/Physical-VirtualBox

💽 Boot a physical drive in VirtualBox (Windows only)

Primary LanguagePythonMIT LicenseMIT

Physical VirtualBox

Portable utility to boot physical OS installations in VirtualBox (on Windows) so you don't have to restart.

If you have an OS on a physical drive, add this utility to the same drive (on a different partition). Double-click it, and it will boot that entire drive in VirtualBox. Note this OS must be installed on a different physical disk than the one Windows is running from (not just a different partition).

This utility is designed for a portable installation of Manjaro. The OS is hard-coded but can be changed easily.

Usage

Ensure python refers to Python 3.7+. Use a virtual environment if you want to insulate your system installation - make.bat will install & update some pip packages.

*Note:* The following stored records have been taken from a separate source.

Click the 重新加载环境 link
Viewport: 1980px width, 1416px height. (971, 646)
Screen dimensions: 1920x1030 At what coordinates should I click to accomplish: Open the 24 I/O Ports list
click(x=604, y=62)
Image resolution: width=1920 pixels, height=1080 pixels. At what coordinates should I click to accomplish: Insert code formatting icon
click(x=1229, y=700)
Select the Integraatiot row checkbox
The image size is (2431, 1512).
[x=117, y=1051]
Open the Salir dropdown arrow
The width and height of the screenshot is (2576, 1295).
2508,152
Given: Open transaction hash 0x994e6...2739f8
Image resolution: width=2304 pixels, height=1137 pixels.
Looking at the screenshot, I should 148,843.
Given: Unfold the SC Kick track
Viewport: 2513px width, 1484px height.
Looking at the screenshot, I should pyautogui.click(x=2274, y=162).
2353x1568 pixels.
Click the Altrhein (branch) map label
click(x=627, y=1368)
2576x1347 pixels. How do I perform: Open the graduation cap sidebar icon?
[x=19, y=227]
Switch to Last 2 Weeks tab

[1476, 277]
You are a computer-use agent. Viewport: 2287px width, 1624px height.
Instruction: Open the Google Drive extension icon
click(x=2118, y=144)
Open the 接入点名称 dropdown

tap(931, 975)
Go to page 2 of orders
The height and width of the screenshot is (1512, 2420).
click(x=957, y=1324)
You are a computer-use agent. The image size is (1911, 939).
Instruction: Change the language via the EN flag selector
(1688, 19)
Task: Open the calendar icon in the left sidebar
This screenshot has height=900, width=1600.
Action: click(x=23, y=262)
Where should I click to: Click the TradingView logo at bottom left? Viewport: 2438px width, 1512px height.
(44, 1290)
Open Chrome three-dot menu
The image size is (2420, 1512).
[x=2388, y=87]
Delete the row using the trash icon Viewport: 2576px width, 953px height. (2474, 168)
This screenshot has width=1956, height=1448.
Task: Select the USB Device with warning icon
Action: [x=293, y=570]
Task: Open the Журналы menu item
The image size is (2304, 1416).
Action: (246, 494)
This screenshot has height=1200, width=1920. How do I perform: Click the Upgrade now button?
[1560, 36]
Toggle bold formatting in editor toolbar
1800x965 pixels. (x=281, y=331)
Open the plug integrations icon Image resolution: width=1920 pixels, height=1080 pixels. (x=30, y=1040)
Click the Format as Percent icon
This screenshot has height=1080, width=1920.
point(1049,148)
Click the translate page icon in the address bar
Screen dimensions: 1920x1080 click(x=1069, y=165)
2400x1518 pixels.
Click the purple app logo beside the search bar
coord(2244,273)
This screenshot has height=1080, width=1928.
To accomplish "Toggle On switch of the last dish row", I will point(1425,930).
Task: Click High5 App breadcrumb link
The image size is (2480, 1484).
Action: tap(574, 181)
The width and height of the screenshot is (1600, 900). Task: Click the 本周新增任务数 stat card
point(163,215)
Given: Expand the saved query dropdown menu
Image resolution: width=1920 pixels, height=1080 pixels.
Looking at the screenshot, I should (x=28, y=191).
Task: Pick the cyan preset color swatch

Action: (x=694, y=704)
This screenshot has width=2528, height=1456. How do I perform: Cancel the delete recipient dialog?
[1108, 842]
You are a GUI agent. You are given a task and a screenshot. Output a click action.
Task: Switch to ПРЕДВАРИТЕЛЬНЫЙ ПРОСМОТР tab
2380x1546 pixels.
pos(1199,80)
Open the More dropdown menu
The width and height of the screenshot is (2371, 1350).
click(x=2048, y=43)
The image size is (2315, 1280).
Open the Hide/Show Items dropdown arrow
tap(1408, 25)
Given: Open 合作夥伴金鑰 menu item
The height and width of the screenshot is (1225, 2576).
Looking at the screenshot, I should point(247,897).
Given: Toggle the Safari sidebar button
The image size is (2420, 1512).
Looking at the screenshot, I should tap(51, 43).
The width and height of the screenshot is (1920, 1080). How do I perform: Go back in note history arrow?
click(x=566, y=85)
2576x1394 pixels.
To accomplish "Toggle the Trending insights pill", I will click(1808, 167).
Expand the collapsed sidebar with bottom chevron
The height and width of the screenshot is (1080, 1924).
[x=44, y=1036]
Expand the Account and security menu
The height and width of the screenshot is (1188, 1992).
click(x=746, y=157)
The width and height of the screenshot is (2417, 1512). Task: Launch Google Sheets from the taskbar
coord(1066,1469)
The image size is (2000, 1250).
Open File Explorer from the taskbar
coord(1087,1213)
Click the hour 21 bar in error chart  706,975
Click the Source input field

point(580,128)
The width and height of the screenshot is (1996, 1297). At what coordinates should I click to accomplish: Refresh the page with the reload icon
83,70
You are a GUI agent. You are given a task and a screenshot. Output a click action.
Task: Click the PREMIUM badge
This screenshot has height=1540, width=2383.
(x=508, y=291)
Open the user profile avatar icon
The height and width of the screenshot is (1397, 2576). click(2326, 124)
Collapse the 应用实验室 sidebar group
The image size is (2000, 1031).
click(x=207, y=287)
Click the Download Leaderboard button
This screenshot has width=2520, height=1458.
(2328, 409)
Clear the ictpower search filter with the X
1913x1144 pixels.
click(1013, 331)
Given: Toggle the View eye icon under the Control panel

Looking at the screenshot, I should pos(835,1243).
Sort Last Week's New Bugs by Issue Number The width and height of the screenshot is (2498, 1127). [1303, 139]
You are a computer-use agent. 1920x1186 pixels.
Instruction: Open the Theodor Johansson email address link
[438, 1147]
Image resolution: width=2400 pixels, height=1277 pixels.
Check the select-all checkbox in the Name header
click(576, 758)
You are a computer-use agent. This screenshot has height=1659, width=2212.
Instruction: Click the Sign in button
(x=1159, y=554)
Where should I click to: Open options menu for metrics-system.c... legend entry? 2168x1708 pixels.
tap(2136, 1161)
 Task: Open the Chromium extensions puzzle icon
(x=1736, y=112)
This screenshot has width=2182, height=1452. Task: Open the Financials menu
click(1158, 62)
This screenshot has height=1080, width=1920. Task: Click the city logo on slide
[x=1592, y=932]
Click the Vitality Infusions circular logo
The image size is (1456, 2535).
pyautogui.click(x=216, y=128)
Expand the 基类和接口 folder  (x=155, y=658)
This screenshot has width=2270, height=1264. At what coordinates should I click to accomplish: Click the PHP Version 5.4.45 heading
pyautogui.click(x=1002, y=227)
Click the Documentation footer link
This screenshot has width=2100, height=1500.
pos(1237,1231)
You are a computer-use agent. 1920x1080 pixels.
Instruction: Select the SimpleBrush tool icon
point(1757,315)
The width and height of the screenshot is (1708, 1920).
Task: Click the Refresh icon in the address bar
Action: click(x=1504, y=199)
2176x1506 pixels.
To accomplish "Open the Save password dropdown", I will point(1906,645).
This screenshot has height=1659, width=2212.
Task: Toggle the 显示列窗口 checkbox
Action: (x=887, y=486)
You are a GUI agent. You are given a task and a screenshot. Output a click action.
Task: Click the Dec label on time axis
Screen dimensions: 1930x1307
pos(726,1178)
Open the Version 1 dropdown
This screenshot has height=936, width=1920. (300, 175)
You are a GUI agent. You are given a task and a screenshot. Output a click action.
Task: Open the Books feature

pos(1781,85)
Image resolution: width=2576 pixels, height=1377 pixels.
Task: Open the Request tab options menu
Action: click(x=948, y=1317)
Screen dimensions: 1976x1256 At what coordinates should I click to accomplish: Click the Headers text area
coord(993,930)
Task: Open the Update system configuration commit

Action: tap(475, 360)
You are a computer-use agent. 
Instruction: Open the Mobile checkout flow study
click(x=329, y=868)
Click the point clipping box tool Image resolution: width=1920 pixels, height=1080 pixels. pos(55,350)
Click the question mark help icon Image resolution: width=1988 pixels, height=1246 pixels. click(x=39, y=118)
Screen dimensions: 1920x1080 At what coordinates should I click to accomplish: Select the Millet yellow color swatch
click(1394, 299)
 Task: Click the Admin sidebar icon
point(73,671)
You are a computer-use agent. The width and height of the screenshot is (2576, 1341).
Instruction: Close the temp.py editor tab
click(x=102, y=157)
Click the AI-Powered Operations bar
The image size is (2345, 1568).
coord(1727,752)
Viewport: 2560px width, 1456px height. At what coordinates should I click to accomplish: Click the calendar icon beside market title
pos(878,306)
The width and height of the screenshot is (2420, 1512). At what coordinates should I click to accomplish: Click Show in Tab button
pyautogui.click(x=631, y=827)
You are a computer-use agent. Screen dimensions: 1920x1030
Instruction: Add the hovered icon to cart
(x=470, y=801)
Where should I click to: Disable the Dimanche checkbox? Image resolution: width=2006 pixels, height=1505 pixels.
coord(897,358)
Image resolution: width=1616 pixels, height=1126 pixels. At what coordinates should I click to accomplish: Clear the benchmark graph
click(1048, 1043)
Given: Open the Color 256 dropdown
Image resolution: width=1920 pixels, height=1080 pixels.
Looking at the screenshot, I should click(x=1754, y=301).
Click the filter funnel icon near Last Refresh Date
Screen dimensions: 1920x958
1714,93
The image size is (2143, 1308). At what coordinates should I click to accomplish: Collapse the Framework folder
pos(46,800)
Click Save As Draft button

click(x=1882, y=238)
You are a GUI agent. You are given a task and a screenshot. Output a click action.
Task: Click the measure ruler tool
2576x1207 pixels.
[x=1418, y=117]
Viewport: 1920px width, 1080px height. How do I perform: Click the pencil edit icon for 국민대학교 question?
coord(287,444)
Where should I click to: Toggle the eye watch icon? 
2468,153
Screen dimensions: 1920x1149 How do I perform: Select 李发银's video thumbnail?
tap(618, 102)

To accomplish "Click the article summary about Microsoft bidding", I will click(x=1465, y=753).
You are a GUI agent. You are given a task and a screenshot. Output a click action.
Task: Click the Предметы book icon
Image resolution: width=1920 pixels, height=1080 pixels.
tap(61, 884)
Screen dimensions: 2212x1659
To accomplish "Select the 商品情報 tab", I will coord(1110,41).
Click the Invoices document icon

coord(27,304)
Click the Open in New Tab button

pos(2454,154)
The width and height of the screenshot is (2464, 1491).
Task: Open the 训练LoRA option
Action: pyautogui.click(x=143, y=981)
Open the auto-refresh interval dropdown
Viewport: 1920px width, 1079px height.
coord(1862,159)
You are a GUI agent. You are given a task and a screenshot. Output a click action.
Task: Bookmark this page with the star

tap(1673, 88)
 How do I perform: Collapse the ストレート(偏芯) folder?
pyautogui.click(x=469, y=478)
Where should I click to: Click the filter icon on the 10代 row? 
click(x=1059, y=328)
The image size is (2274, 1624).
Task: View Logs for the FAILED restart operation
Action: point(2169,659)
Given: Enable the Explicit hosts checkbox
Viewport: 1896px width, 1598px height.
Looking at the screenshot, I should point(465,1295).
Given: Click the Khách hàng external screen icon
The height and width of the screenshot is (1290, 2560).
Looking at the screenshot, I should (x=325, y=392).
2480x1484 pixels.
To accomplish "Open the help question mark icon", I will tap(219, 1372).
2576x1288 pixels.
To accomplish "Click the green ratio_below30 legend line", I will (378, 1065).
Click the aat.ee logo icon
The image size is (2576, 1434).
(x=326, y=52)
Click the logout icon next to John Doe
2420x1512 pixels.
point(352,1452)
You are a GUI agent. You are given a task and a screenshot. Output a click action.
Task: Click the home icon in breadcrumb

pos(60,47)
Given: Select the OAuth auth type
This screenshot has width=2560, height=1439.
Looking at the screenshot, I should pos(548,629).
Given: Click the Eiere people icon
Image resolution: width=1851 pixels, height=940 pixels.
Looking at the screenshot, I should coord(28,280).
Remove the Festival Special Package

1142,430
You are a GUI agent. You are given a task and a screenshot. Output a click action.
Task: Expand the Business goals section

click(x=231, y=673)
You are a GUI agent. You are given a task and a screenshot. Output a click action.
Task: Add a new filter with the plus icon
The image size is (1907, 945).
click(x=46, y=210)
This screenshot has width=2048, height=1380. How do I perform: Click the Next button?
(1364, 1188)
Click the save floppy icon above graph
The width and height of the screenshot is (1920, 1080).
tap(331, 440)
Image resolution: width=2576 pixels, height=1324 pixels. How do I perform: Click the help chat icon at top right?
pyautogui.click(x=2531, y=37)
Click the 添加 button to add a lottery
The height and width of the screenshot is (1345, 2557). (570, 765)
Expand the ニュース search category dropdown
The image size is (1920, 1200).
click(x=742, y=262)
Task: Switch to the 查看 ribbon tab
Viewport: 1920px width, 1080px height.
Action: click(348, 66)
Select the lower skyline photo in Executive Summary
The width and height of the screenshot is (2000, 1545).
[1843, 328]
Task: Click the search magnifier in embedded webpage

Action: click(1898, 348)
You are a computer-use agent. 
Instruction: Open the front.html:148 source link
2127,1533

  1. Run make.bat. It will create a self-contained executable launch_disk_in_virtualbox.exe in dist.
  2. Create a small partition (50mb or so) on the physical drive you want to boot. The partition should be NTFS or FAT32 so Windows can read it. It must be on the same physical disk as the OS you want to boot.
  3. Move/copy launch_disk_in_virtualbox.exe onto the new partition.

Run launch_disk_in_virtualbox.exe from its new location as administrator. It will detect which disk it's being run from, and boot that disk in VirtualBox.

Note that while this will add a new virtual machine to your VM list, you should not boot it directly - please always boot using launch_disk_in_virtualbox.exe. This recreate the VM every time, and prevent the physical drive from going out of sync.

This is a portable solution that should work across machines, as long as VirtualBox is installed (it may need to be on the PATH). It's explicitly designed to boot portable Linux installations without restarting.

Disclaimer

Using VirtualBox on physical drives is risky. I don't know all the circumstances under which this could cause data loss and I accept no liability for it. Use at your own risk.

Don't try and run this utility from the same physical disk as your active Windows installation. It will try and block you, but the detection may not be foolproof. If you get past it, you could corrupt the whole disk.

Don't try and use this with exotic drive configurations like RAID or remote storage unless you know what you're doing - physically connected, single drives only.